Many experts and researchers have their say in the documentaries, which are well worth seeing. They speak a clear language, deliver concrete research results and put the events in the historical context.

This is how Prof. Dr. Alexandra Richie from the University of Warsaw on Hitler's rise to power: "Hitler's rise to power was made possible by the external circumstances: the tragic defeat in the war, the collapse and the crises of the Weimar Republic. But it was also made possible by an unshakable belief in oneself, his oratory and his ability to manipulate the Germans."

Prof. Dr. Thomas Weber from the University of Aberdeen: "He could scream. He could be soft, he could sound hard. He spoke very figuratively. And so he just took the people with him. They bawled, they cheered, they called out something, and that's it Hitler very much."

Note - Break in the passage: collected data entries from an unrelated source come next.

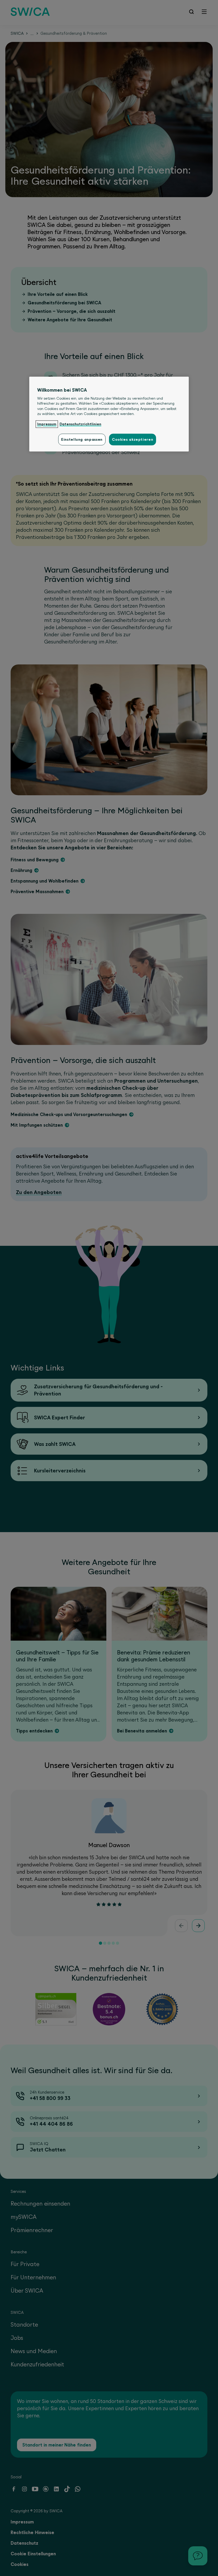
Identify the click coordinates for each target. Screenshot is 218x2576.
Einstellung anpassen (82, 439)
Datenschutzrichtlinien (80, 424)
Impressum (46, 424)
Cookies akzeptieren (132, 439)
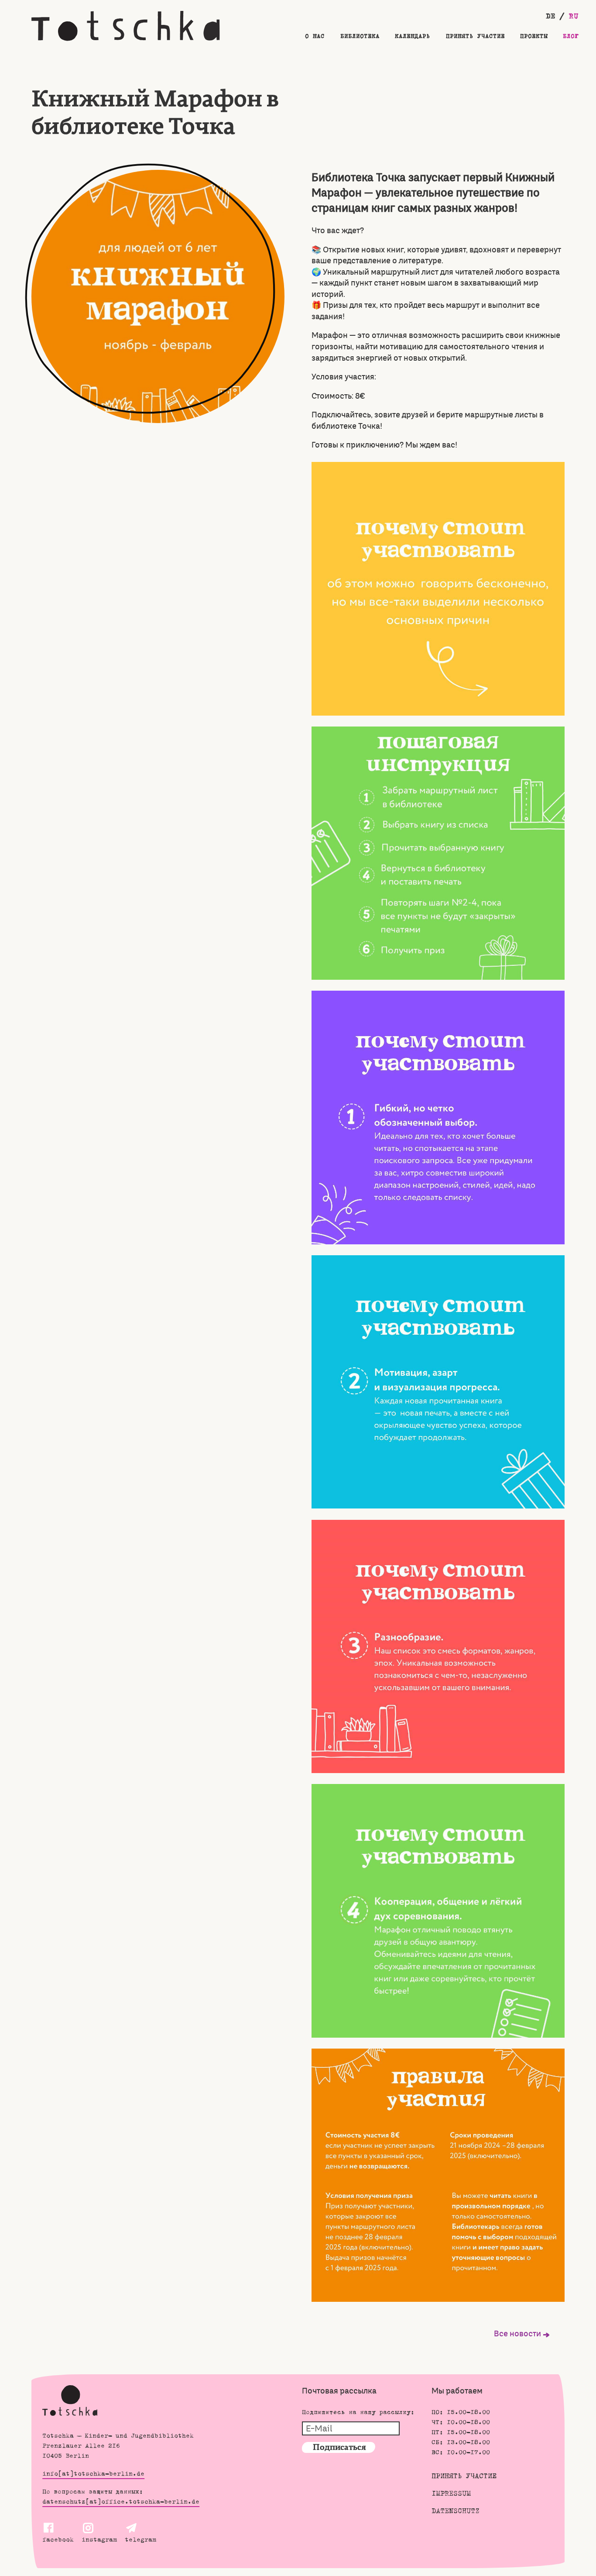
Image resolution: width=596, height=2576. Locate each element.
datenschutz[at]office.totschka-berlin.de (120, 2502)
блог (571, 36)
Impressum (451, 2494)
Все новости (517, 2333)
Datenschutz (456, 2511)
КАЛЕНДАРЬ (412, 36)
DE (553, 17)
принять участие (475, 36)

Elsewhere, historian Dr. Heike Görtemaker: "Hitler had a very high level of social intelligence. He was able to make and maintain friendships. You can't order followers. That means people came to him and followed him."

About Hitler's reaction to the increasing bombing of German cities, Prof. Dr. Ute Frevert from the Max Planck Institute for Human Development Berlin: "Hitler withdraws so as not to take responsibility for this massive destruction and suffering himself. It is always others who have failed, who have not done enough, to protect the cities."

About Hitler's responsibility for the Holocaust, Prof. Dr. Benjamin Carter Hett of New York University: "The crimes of the Holocaust are unthinkable without Hitler. Hitler's role is absolutely crucial. There is ample evidence of his command procedures. There is ample evidence of the role he played. It gives ample evidence of the dominance of his own thinking and conception of what the Holocaust should be."

Stefan Brauburger, head of ZDF contemporary history, gives three reasons why there is a ZDF special focus on the occasion of this event. On the one hand, the goal is "to make a younger audience aware of how the darkest chapter of our history was shaped by a ruler who, in almost all parts of the population to the 'bitter end' - even in the face of wars of annihilation and crimes - found support".

But it is also important to "represent timeless mechanisms of dictatorships that are still having an effect today, the threat to freedom and peace, including military violence".

And it's about "conveying drastic historical experiences in order to counteract those forces in our present that want to erode or destroy our democracy". Because, Brauburger continues, "extremism, anti-Semitism, contempt for the state, fake news campaigns, but also politically or racially motivated attacks and murders" are phenomena of our time.

"Hitler's Power: The Rise" (1/3) will be shown on Tuesday, January 17 at 8:35 p.m. on ZDF. "Hitler's Power: The Ruler" (2/3) will air on Tuesday, January 24 at 8:15 p.m. and "Hitler's Power: The Destroyer" (3/3) will air on Tuesday, January 31, at 8:15 p.m :3pm.